On daily outdoor tours of Jamestown Settlement’s interpretive areas, offered every hour from 10:30 a.m. to 3:30 p.m. February 1-15 and at 11 a.m. and 1 and 3 p.m. February 16-28, Powhatan Indian and Angolan canoe-making technology and fishing methods will be compared at the re-created Powhatan Indian village. At the museum’s replica 1607 English ships, historical interpreters will discuss European exploration, navigation and mapping, and familiarity and trade with coastal Africa. In the re-created 1610-14 fort, participants on tours February 1-15 will be invited to participate in role play that illuminates the circumstances of the 1619 arrival in Virginia of 20-some Africans who had been captured by English privateers from a Portuguese ship en route from Angola to Mexico. The role-play activity will take place at 11 a.m. and 3 p.m. February 16-28.
During February at the Yorktown Victory Center’s re-created Continental Army encampment, historical interpreters will discuss the roles of African Americans in the Revolutionary War and the 1775 proclamation by Lord Dunmore, Virginia’s royal governor, promising freedom to people enslaved by rebellious colonists, if they came to the British side. Representations of a coat worn by formerly enslaved people who joined the British 33rd Regiment of Foot and a hat from the American army’s 1st Rhode Island Regiment, which for a time during the Revolution included several companies of African-American soldiers, will be displayed. The lives and roles of enslaved people on a small farm and African influence on American foodways will be highlighted at the Yorktown Victory Center 1780s farm. Guided tours of the two outdoor areas will be offered hourly from 10:05 a.m. to 4:05 p.m. through February 15.
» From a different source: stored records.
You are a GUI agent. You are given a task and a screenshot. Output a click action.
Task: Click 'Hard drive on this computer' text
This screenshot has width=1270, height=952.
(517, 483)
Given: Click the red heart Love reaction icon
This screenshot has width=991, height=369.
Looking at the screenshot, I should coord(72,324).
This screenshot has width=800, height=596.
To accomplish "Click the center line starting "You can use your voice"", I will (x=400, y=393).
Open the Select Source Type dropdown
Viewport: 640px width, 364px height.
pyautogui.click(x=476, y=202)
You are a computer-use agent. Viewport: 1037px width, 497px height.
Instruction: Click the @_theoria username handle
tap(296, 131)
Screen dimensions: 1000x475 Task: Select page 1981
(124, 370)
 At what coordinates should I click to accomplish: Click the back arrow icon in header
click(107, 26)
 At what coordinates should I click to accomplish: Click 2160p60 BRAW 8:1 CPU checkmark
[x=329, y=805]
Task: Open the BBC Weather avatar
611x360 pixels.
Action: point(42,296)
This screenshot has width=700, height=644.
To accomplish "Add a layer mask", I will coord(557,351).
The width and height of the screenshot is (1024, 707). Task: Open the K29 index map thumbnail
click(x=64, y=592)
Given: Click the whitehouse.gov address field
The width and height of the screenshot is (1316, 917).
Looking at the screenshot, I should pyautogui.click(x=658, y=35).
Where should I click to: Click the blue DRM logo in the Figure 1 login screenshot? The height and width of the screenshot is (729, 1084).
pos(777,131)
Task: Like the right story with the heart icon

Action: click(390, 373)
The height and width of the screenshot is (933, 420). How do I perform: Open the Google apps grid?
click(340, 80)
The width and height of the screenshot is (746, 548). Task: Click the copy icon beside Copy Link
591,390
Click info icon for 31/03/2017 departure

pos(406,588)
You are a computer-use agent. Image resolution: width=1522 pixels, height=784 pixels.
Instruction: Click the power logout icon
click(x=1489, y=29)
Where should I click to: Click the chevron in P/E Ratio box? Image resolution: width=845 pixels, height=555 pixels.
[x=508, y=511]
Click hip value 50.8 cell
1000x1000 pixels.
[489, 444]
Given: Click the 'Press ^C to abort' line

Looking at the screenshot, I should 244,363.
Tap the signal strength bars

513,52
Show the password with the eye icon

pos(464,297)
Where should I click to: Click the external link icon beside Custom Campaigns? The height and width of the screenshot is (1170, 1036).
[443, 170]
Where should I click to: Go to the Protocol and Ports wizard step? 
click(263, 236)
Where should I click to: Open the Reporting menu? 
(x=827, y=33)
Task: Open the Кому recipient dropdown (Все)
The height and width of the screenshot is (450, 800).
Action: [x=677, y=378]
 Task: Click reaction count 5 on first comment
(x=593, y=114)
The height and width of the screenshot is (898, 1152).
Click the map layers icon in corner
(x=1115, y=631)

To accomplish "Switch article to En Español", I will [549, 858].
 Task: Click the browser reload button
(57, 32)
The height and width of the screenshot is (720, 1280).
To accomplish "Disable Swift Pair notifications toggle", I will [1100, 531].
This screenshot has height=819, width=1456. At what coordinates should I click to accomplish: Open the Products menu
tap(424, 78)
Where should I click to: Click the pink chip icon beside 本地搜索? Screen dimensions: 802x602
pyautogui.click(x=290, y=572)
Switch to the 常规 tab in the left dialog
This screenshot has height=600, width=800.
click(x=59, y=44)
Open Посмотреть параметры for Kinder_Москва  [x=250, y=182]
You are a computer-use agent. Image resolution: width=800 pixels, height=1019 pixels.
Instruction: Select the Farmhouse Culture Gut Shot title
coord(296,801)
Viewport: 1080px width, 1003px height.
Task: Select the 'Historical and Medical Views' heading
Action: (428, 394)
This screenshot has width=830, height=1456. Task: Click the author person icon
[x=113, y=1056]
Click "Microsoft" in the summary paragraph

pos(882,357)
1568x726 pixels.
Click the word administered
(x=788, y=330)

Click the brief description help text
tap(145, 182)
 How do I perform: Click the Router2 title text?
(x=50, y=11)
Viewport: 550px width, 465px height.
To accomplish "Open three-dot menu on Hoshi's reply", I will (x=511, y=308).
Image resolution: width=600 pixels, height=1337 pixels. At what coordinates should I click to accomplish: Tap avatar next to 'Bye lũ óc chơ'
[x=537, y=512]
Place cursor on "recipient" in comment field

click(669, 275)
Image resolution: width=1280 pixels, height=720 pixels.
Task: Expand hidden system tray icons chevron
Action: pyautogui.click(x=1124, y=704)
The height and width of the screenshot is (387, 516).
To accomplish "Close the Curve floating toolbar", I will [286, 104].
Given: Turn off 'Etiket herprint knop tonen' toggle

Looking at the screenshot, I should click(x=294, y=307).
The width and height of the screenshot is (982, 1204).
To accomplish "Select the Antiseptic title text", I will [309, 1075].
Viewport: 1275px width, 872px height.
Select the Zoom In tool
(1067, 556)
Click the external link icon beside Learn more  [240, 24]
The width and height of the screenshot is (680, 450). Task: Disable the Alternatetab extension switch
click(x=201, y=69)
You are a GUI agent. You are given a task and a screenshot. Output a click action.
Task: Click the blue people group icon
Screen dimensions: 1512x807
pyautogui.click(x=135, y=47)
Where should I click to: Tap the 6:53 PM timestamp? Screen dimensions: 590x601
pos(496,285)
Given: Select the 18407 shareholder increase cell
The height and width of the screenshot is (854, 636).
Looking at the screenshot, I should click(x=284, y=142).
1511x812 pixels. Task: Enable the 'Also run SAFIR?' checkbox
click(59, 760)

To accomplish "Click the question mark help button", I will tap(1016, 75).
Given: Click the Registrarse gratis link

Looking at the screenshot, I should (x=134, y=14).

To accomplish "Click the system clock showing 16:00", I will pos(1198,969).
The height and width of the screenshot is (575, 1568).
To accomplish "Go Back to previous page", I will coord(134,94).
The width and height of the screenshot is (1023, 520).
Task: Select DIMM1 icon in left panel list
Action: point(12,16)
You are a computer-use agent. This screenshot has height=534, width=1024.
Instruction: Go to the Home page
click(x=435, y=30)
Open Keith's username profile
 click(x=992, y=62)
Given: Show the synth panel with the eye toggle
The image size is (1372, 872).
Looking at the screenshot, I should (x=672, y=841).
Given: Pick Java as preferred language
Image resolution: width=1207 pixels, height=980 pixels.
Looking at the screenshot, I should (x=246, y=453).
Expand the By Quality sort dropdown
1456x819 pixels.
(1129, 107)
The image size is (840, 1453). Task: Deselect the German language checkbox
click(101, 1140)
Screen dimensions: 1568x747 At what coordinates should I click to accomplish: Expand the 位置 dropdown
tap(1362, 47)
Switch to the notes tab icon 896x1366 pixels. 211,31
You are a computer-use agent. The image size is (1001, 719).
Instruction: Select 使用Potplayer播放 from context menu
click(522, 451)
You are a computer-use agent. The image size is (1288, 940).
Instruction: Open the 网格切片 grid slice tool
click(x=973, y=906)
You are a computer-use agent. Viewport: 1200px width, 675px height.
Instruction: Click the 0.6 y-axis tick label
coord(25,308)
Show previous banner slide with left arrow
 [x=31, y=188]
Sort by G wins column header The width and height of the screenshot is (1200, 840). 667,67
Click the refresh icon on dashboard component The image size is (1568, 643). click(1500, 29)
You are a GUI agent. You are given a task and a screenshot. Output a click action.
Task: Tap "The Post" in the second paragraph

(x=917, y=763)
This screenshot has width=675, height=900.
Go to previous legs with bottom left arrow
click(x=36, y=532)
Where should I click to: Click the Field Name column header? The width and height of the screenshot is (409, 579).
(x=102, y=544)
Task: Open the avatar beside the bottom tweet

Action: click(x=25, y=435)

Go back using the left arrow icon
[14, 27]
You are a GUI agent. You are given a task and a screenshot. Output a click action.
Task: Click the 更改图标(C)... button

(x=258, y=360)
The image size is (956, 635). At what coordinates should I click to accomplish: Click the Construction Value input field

Combined admission to Jamestown Settlement, located at Route 31 and the Colonial Parkway near Williamsburg, and the Yorktown Victory Center, located at Route 1020 and the Colonial Parkway in Yorktown, is $20.50 for adults, $10.25 for ages 6 through 12. Individual Jamestown Settlement admission is $16.00 for adults, $7.50 for ages 6-12. Yorktown Victory Center admission is $9.75 for adults, $5.50 for ages 6-12. Children under 6 are free, and parking is free at both museums.